## Source passage

▼▼▼

The assignment operator `<-`

is further explained in section 3.1 below.

The hash `#`

indicates comment, which is not processed.

## 1.2 What is RStudio?

Most users will use R in combination with the program RStudio (https://www.rstudio.com). RStudio can be regarded as a wrapper around R, actively assisting you with many housekeeping tasks. (For users familiar with SPSS, this is somewhat similar to the SPSS graphical user interface wrapped around the SPSS “engine”). After opening, RStudio displays three or four panels or panes, with multiple tabs (in bold) within each pane.

The left panel, or lower left panel, has a tab named **Console** which importantly contains the current R session. You can input R commands there (try typing `date()`

and press Enter) and see the output (warning and error messages are displayed in red).

In the top right panel, the tab **Environment** lists all objects in the workspace (see explanation below), and the tab **History** lists your previously entered R commands.

In the bottom right panel, the tab **Files** shows files in your current folder or directory, **Plots** contains plots produced by R/RStudio, and **Help** gives you access to help information.

▲▲▲

## Work instructions
1. Write out the part of the RStudio passage starting at "indicates comment, which" and ending at "displayed in red).".
2. Translate this sentence from the RStudio passage into Spanish: "RStudio can be regarded as a wrapper around R, actively assisting you with many housekeeping tasks."
The lines that follow the RStudio passage come from a different source.

## Raw data
▼▼▼

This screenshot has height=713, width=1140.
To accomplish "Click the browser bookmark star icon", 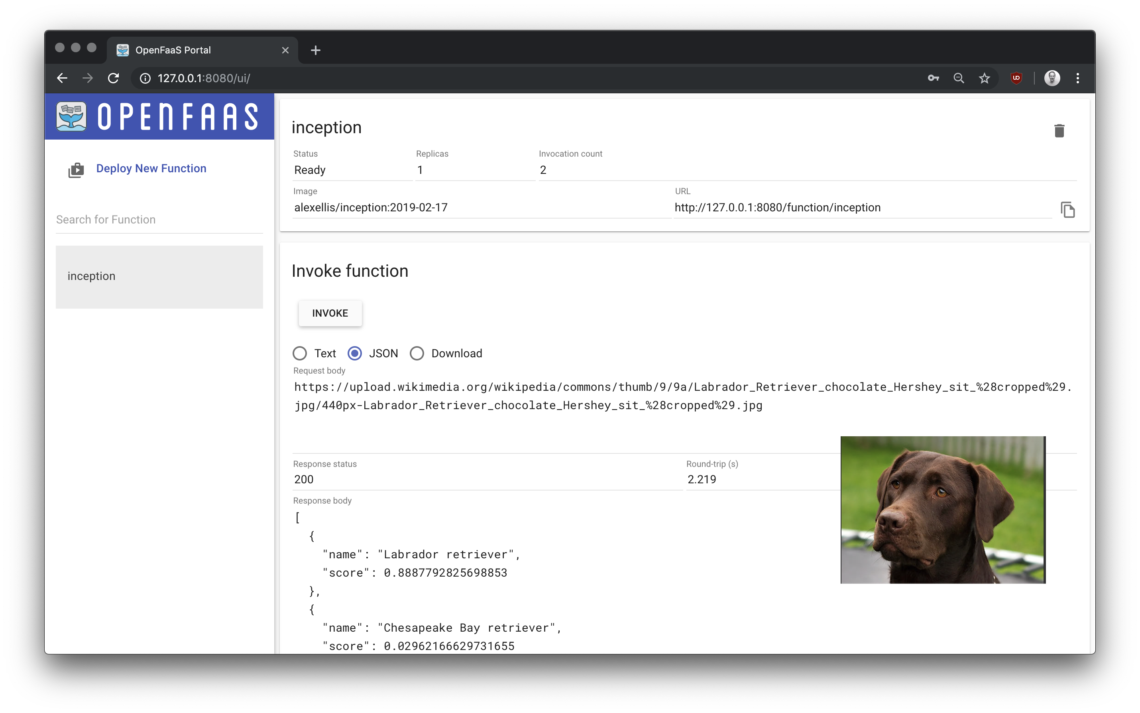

▲▲▲
▼▼▼

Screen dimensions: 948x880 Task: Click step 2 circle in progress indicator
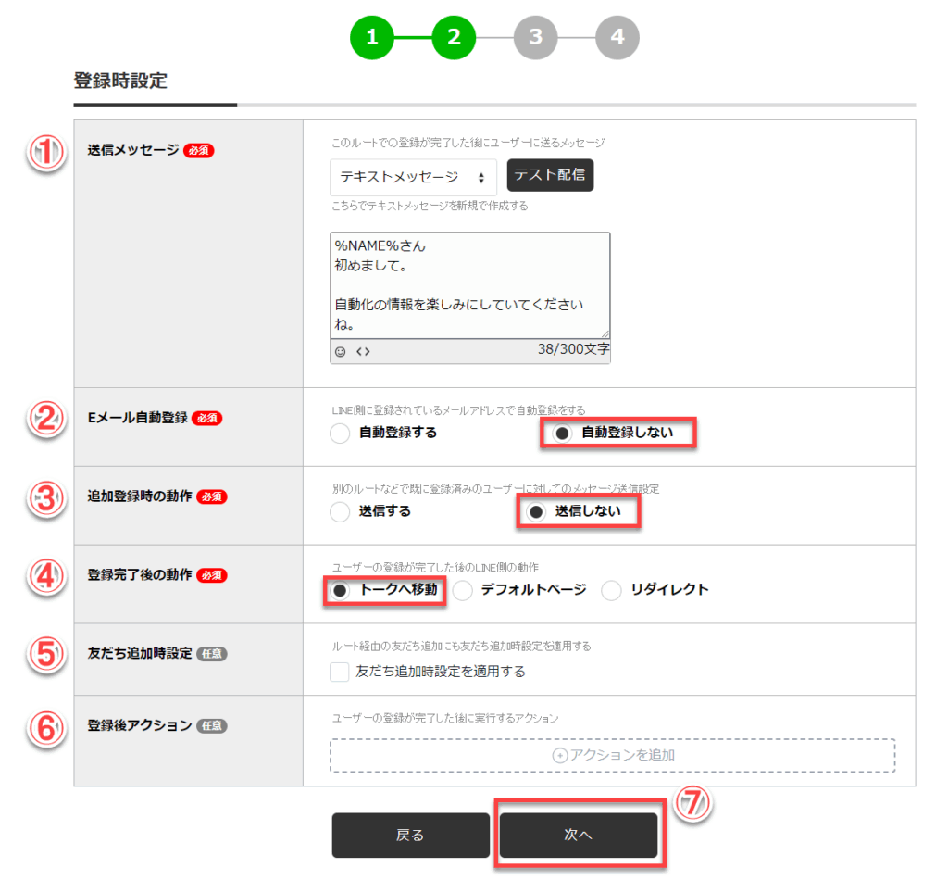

▲▲▲

## Final answers
1.
indicates comment, which is not processed.

## 1.2 What is RStudio?

Most users will use R in combination with the program RStudio (https://www.rstudio.com). RStudio can be regarded as a wrapper around R, actively assisting you with many housekeeping tasks. (For users familiar with SPSS, this is somewhat similar to the SPSS graphical user interface wrapped around the SPSS “engine”). After opening, RStudio displays three or four panels or panes, with multiple tabs (in bold) within each pane.

The left panel, or lower left panel, has a tab named **Console** which importantly contains the current R session. You can input R commands there (try typing `date()`

and press Enter) and see the output (warning and error messages are displayed in red).

2. RStudio puede considerarse un envoltorio alrededor de R, que le ayuda activamente con muchas tareas de mantenimiento.